Stored items:

Content starts

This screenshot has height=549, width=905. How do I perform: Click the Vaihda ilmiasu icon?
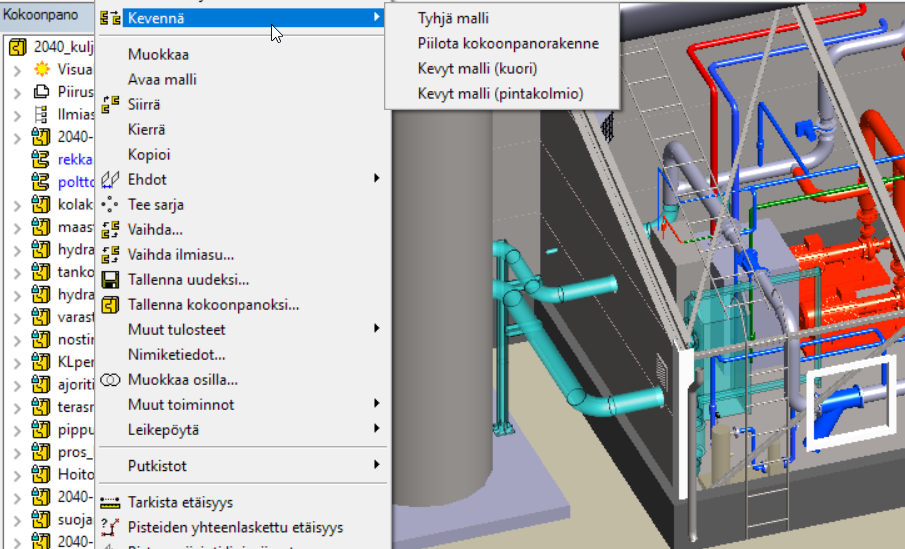111,255
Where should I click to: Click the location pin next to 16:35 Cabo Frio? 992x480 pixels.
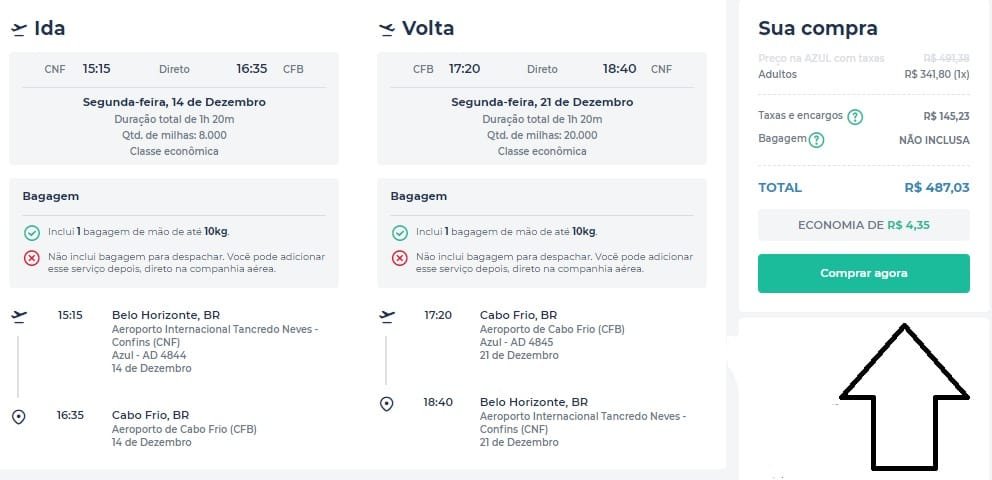[19, 417]
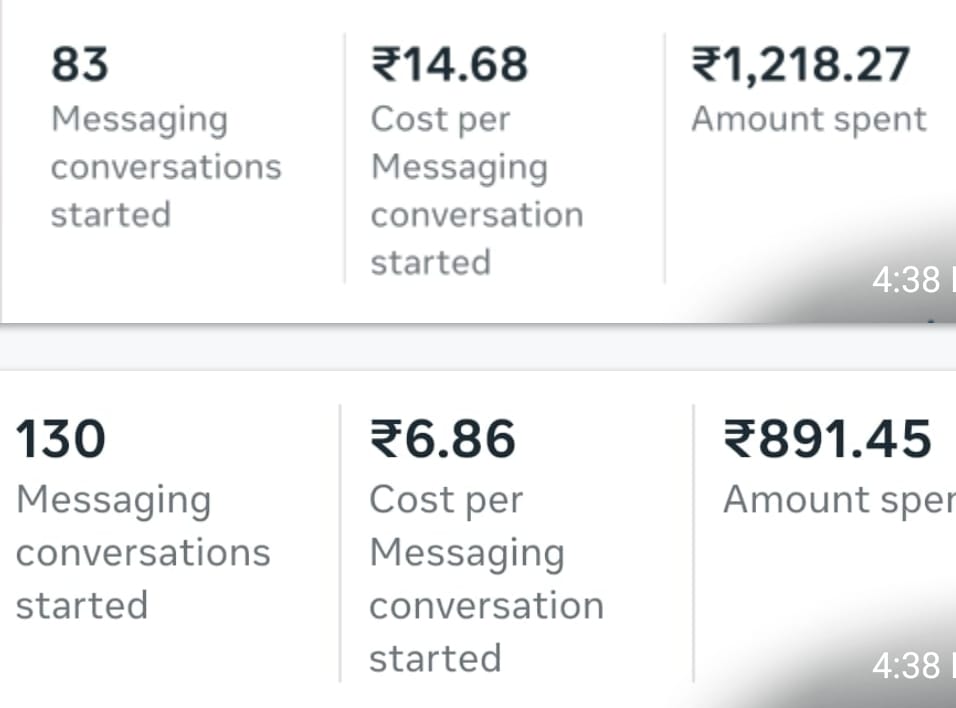This screenshot has height=708, width=956.
Task: Click the divider between 83 and ₹14.68
Action: (x=345, y=158)
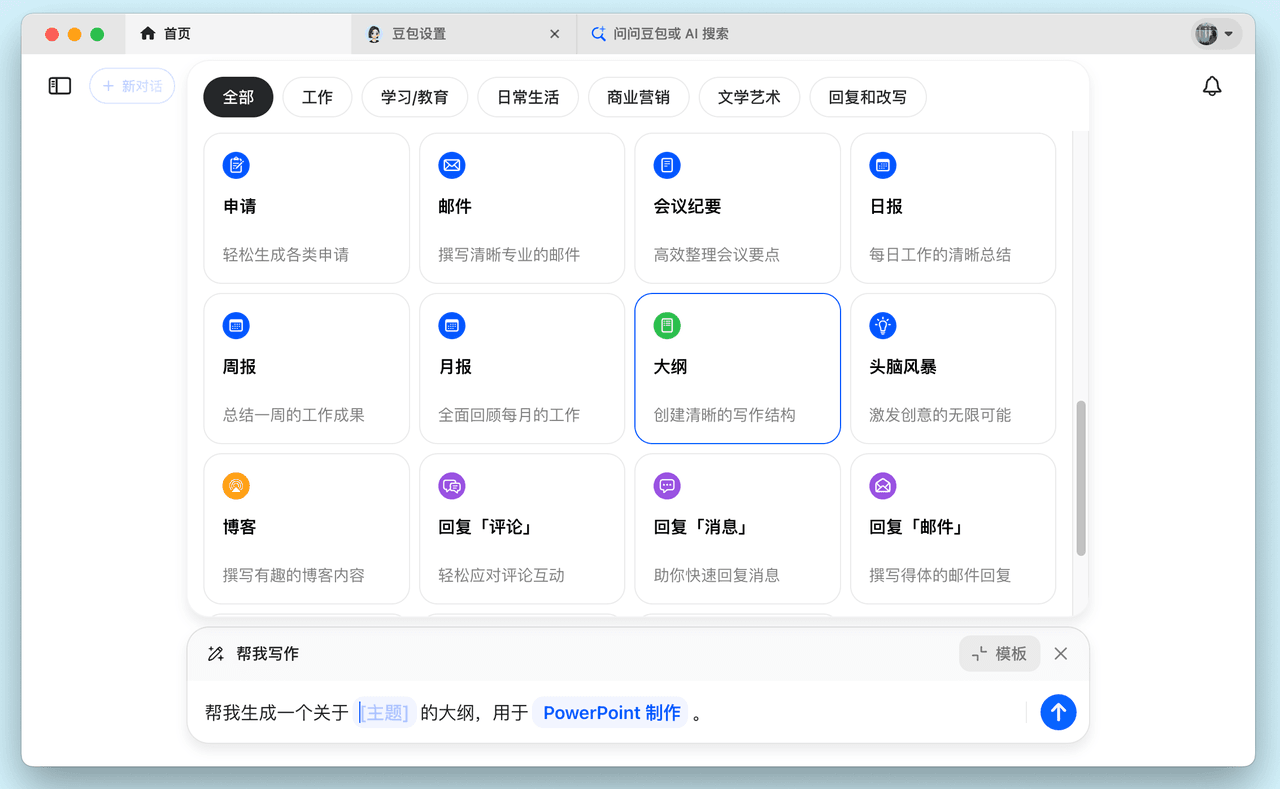Collapse template panel using 模板 button
The width and height of the screenshot is (1280, 789).
point(999,653)

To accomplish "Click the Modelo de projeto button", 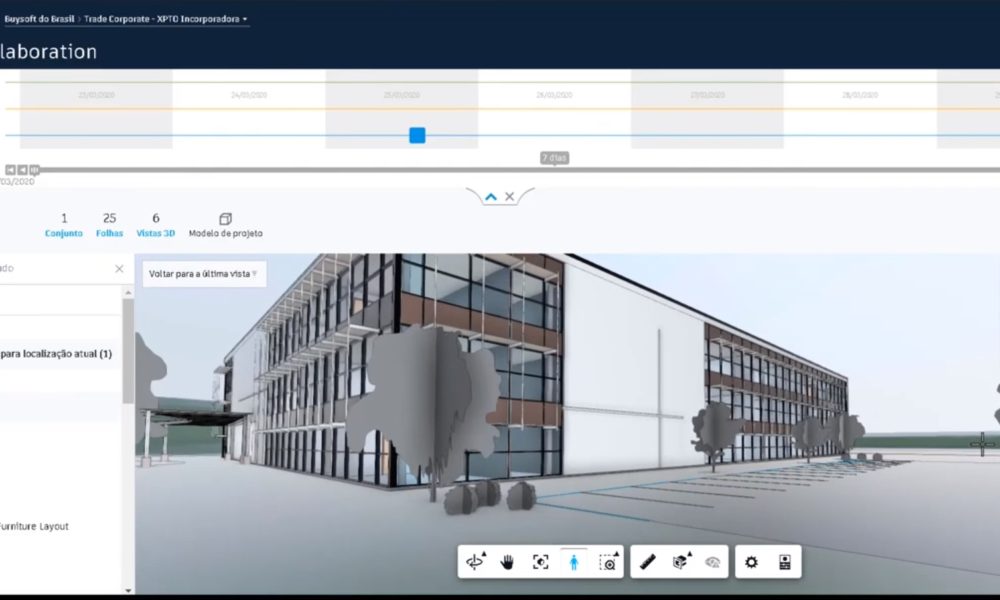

Content ends

Instructions to follow: The answer must be an exact transcription of the lines from the one containing "Where should I" through the last line of the records above, both included, with no pictures.

Task solution:
Where should I click to: Click the location pin next to 16:35 Cabo Frio? 992x480 pixels.
[19, 417]
This screenshot has height=708, width=956.
Task: Click the divider between 83 and ₹14.68
Action: (x=345, y=158)
Collapse template panel using 模板 button
The width and height of the screenshot is (1280, 789).
point(999,653)

To accomplish "Click the Modelo de projeto button", 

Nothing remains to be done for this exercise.